University reform must revitalise the sector

Education Cabinet Secretary George Magoha addresses participants of the Kenya Secondary Schools Heads Association 44th annual conference at the Kenya Revenue Authority Training Institute in Mombasa on June 11, 2019. Prof Magoha believes that the higher education sector is ripe for a thorough clean-up. PHOTO | FILE | NATION MEDIA GROUP

What you need to know:

  • Prof Magoha accused many universities of mindless expansion, including setting up campuses in inappropriate places such as on top of bars and in marketplaces.
  • The fake academics today head academic departments, schools, and universities, and they set and implement policy affecting everyone in the Academy.

Even before he was sworn into office, Prof George Magoha, the new Cabinet Secretary for Education, issued proclamations suggesting that the higher education sector was in for major changes.

He indicated that many universities in the country were issuing worthless paper in the name of degrees, including churning out master's and doctoral graduates with little knowledge in their areas of study.

Prof Magoha accused many universities of mindless expansion, including setting up campuses in inappropriate places such as on top of bars and in marketplaces.

As a result of the irrational expansion and the mounting of ‘worthless’ programmes, most of our public universities are tottering on the brink of insolvency, and every passing day they are asking for bailouts from the government.

IRREGULAR EXPANSION

Prof Magoha’s proposed solution to this crisis in higher education was to freeze the creation of new universities and campuses and to order a re-examination of the existing institutions with the aim of closing down or merging those considered to be unsustainable.

This idea is gaining traction in government. Indeed, the Treasury Cabinet Secretary included it in his budget speech in Parliament this past week, signifying that it has now become official government policy.

So what is the problem in the sector? Firstly, it is true that over the past couple of decades university education has seen massive expansion, with a rapid increase in student numbers without a commensurate increase in academic staff and other facilities.

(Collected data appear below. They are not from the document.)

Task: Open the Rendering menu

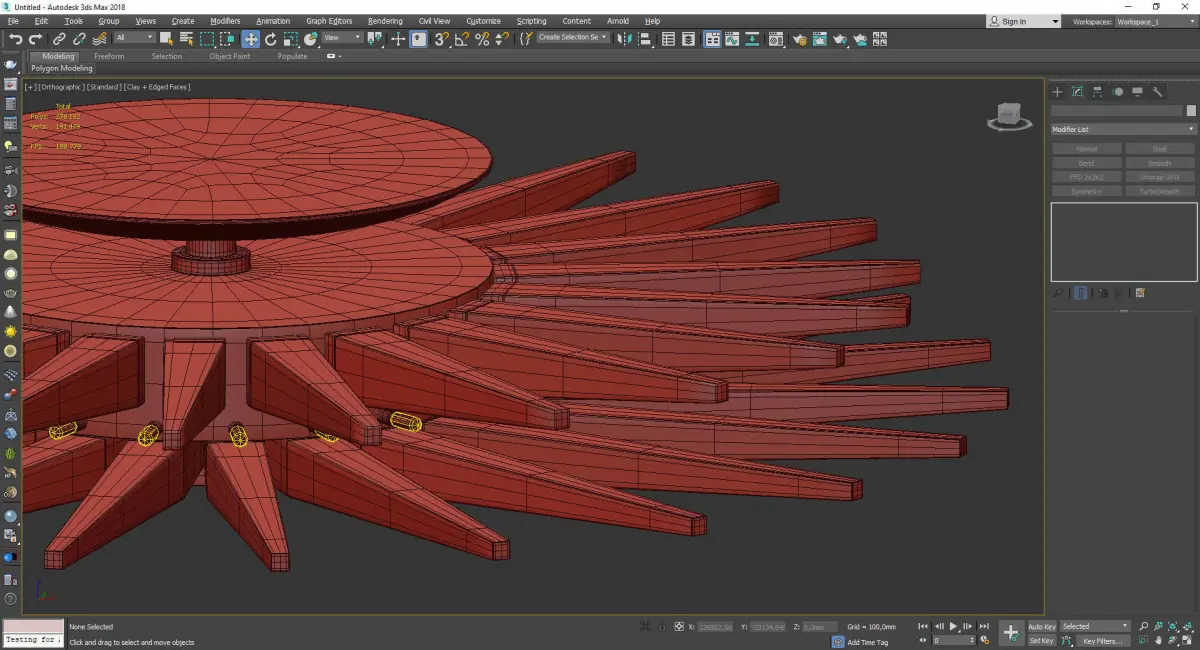Action: [385, 21]
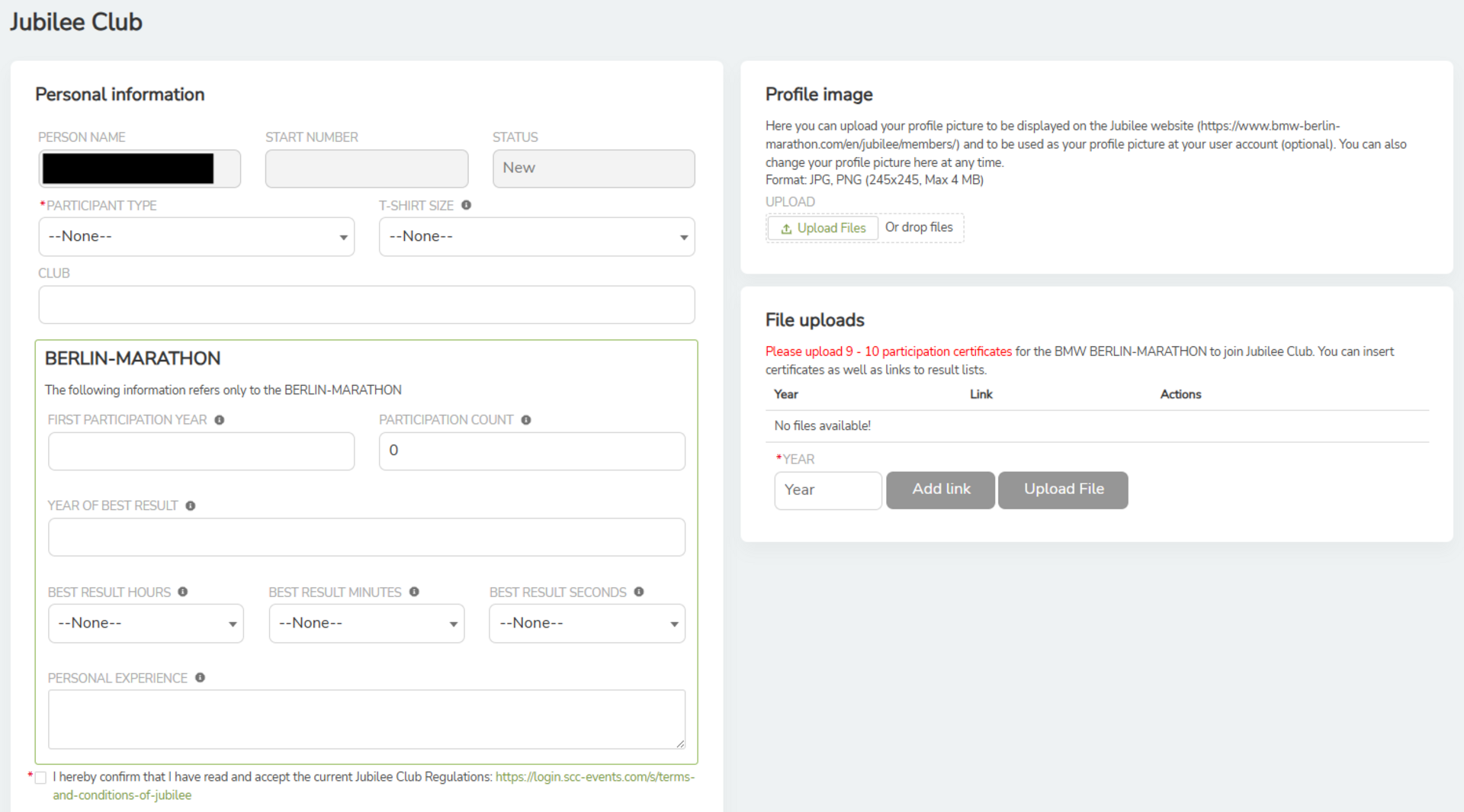Expand the Best Result Seconds dropdown
Image resolution: width=1464 pixels, height=812 pixels.
click(586, 624)
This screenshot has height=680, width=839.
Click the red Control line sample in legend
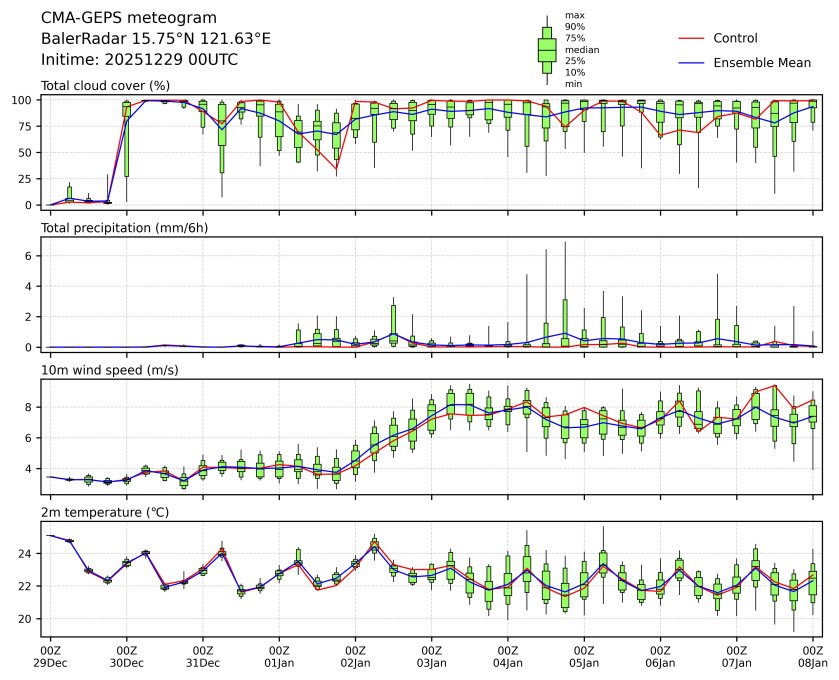click(x=693, y=38)
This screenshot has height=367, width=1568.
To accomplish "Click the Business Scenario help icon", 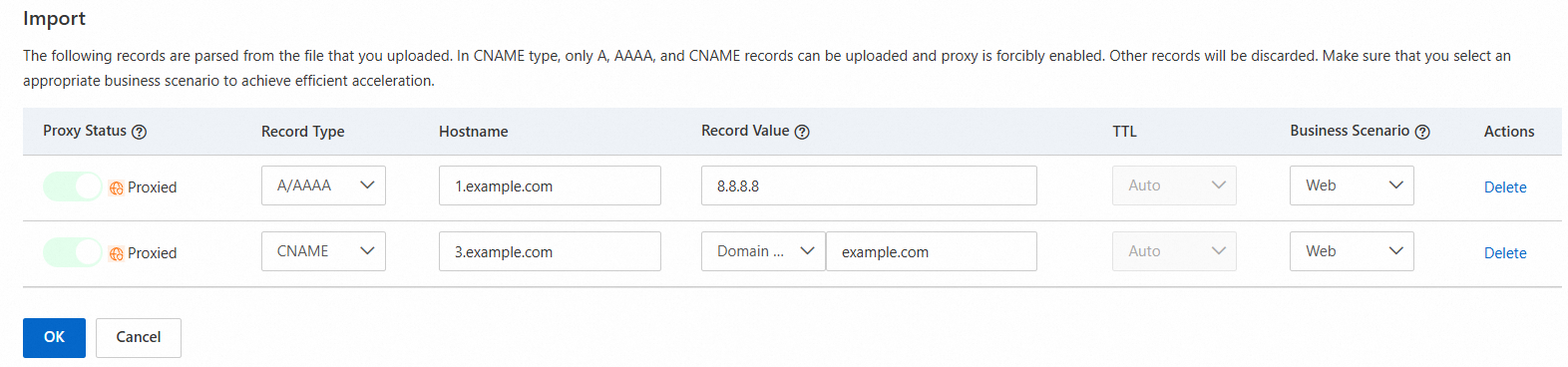I will click(1422, 132).
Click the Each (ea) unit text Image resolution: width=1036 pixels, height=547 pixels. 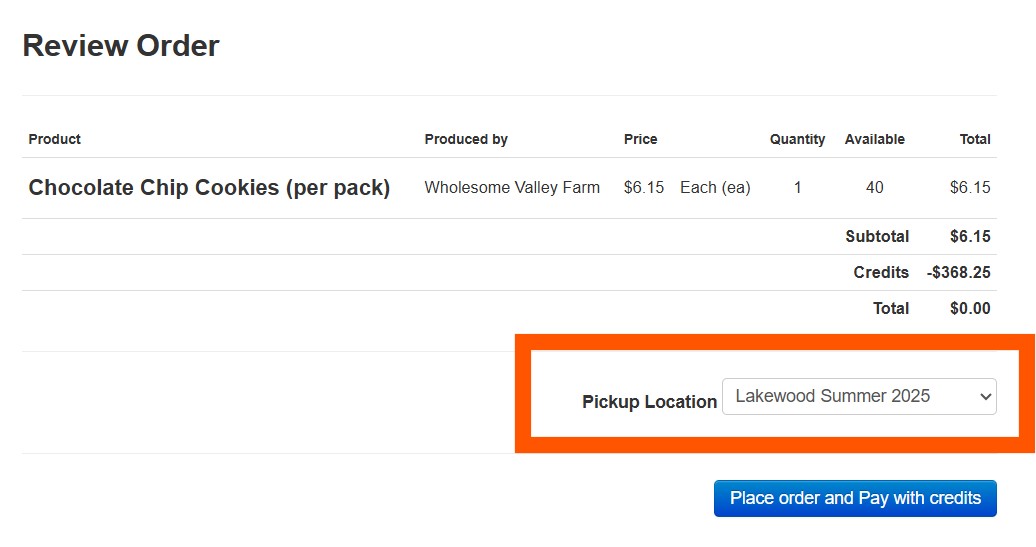715,188
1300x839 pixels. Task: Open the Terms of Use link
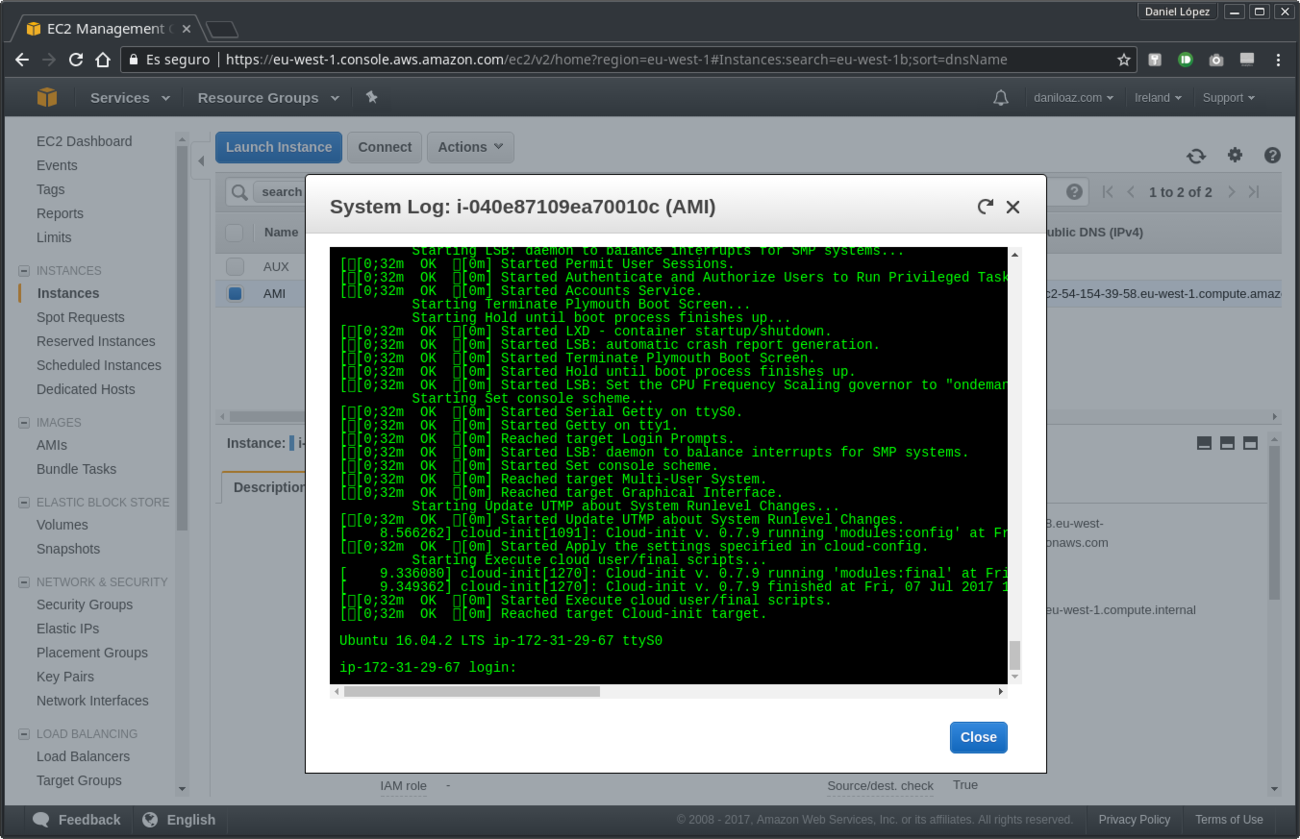1229,819
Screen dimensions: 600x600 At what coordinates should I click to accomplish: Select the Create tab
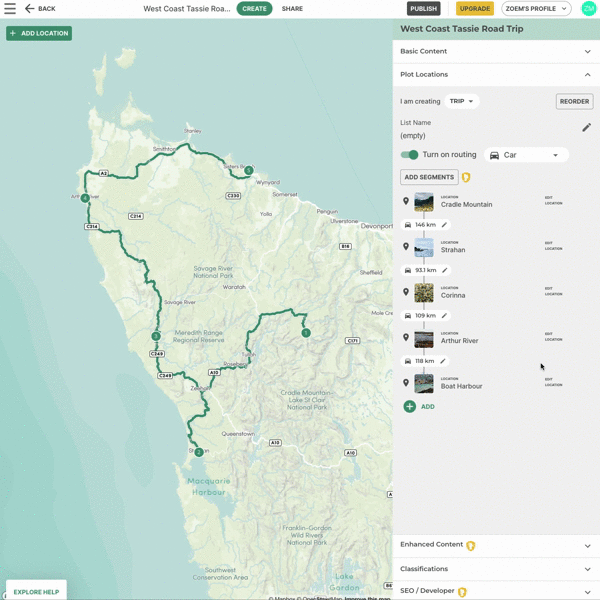tap(254, 9)
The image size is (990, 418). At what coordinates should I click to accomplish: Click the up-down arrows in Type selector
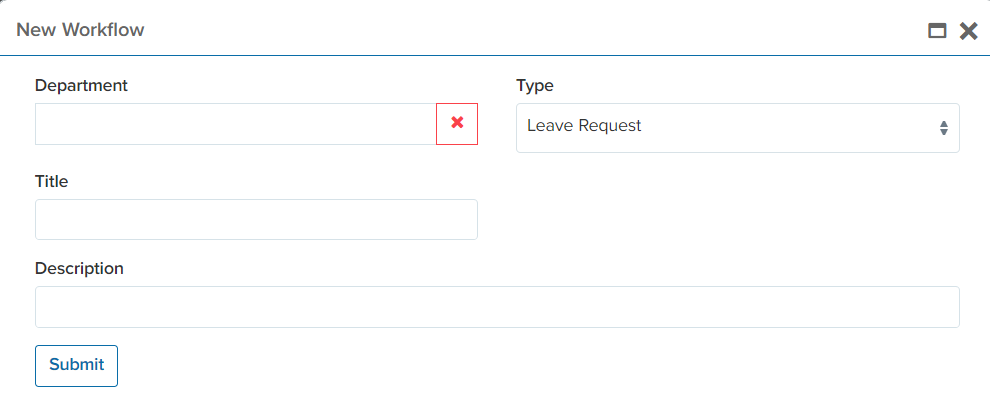tap(943, 128)
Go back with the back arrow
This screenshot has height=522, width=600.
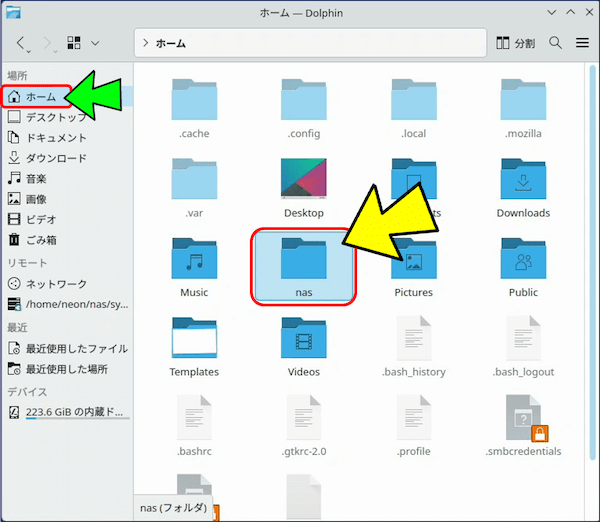pyautogui.click(x=23, y=44)
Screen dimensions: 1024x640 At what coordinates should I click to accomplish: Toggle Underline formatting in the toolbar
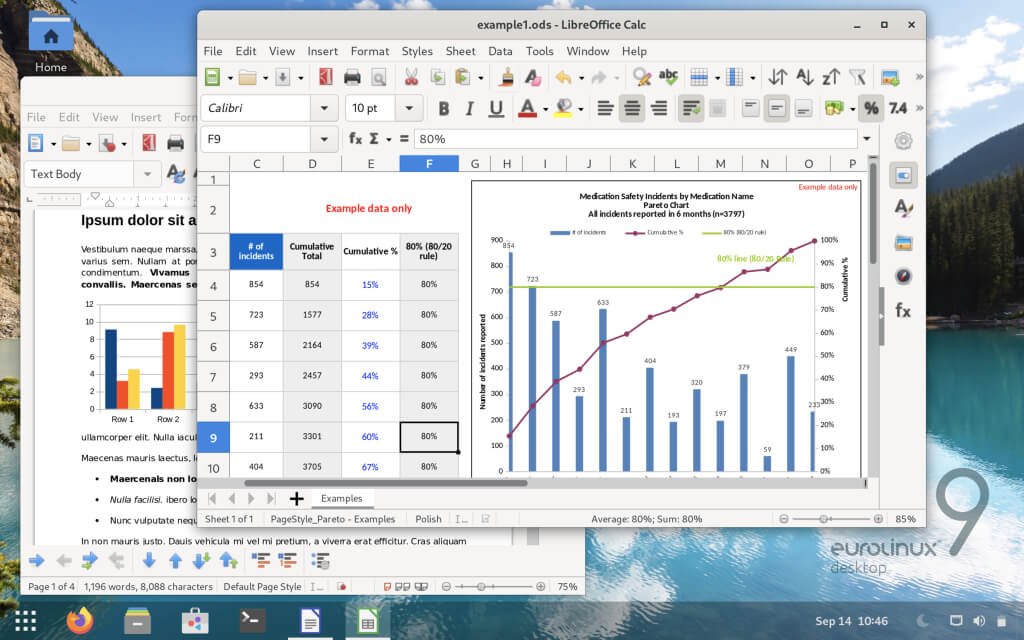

The result has been a mushrooming of all sorts of university programmes

IMPOSTERS

The resulting graduates have been left to float aimlessly in society, contributing to the rapidly declining esteem of university education in these parts.

Secondly, and perhaps more importantly, the university sector was long ago invaded by counterfeit academics with absolutely no idea what a proper university education entails.

These clueless pseudoacademics have infiltrated not only the classroom and the laboratory, but also the top echelons of the Academy.

They are responsible for the mismanagement of university resources and the irrational expansion of the sector.

The fake academics today head academic departments, schools, and universities, and they set and implement policy affecting everyone in the Academy.

As if that is not enough, they have infiltrated even the regulatory authorities that are meant to ensure the quality of university education in this country.

CLEAN-UP

When asked to set minimum benchmarks for the sector, they impose standards alien to higher education globally, and inadvertently expose their fraudulent occupation of the Academy.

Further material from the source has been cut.